• TASK STATEMENT: Restate the data from the line containing "You are a computer-use agent." through the end of the data, inclusive, with every coordinate in the answers increased by 83. Leave the pictures out.

• PROVIDED RECORDS:
******************************

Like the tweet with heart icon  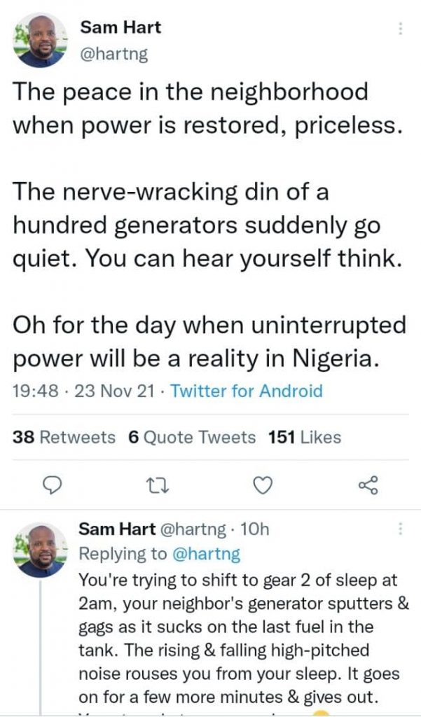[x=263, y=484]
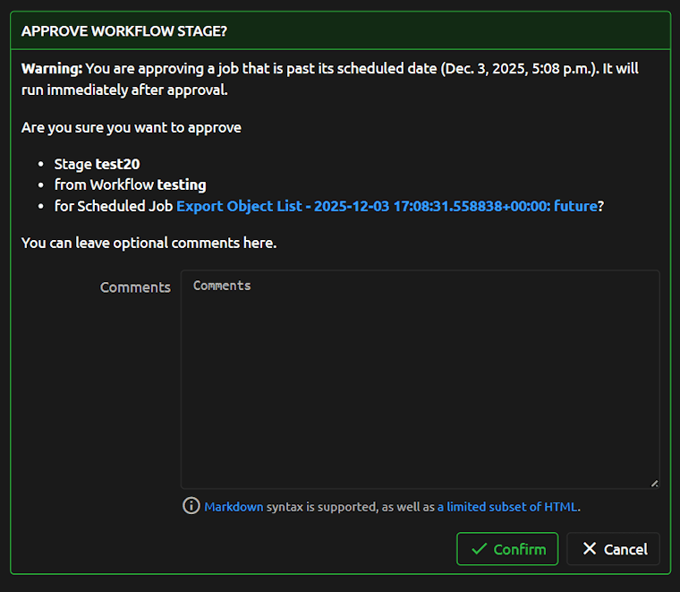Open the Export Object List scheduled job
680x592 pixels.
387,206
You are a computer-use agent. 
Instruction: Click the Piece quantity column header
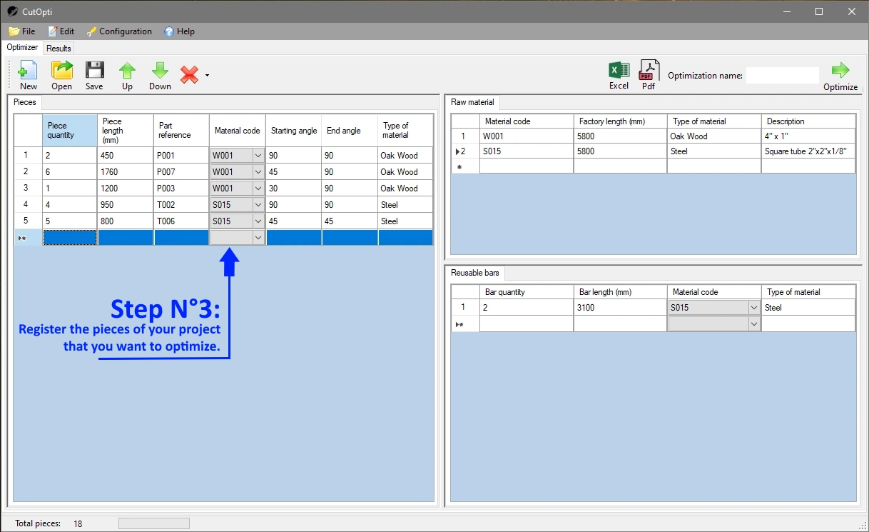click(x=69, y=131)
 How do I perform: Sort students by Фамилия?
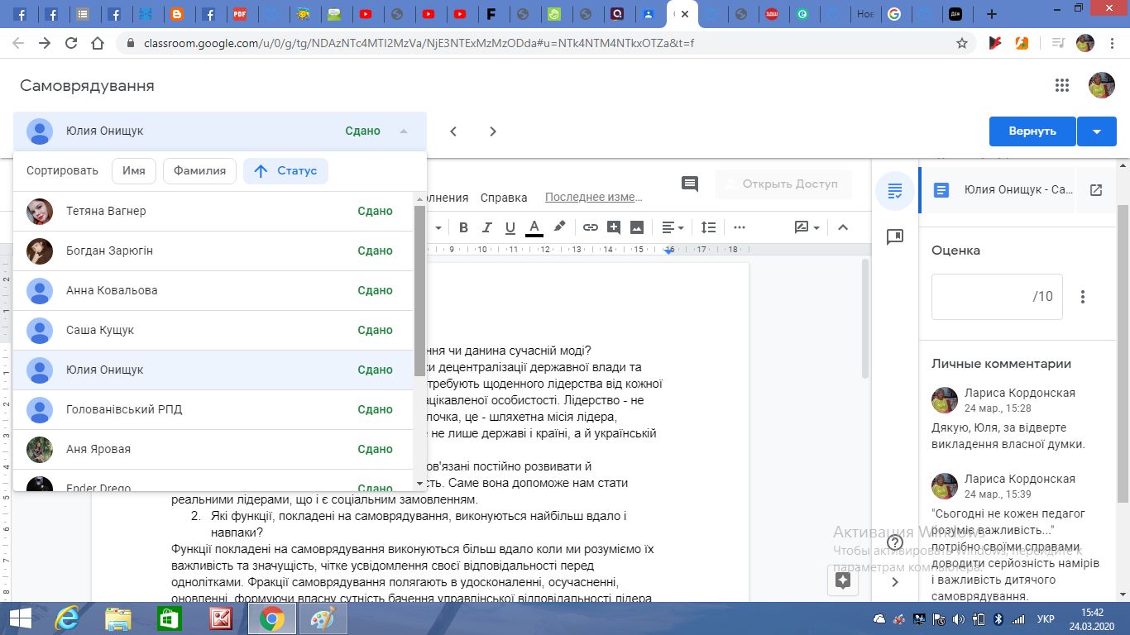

******************************

• RESPONSE BELOW:
You are a computer-use agent. 
Instruction: Click the Piece quantity column header
click(x=152, y=214)
 How do I perform: Sort students by Фамилия?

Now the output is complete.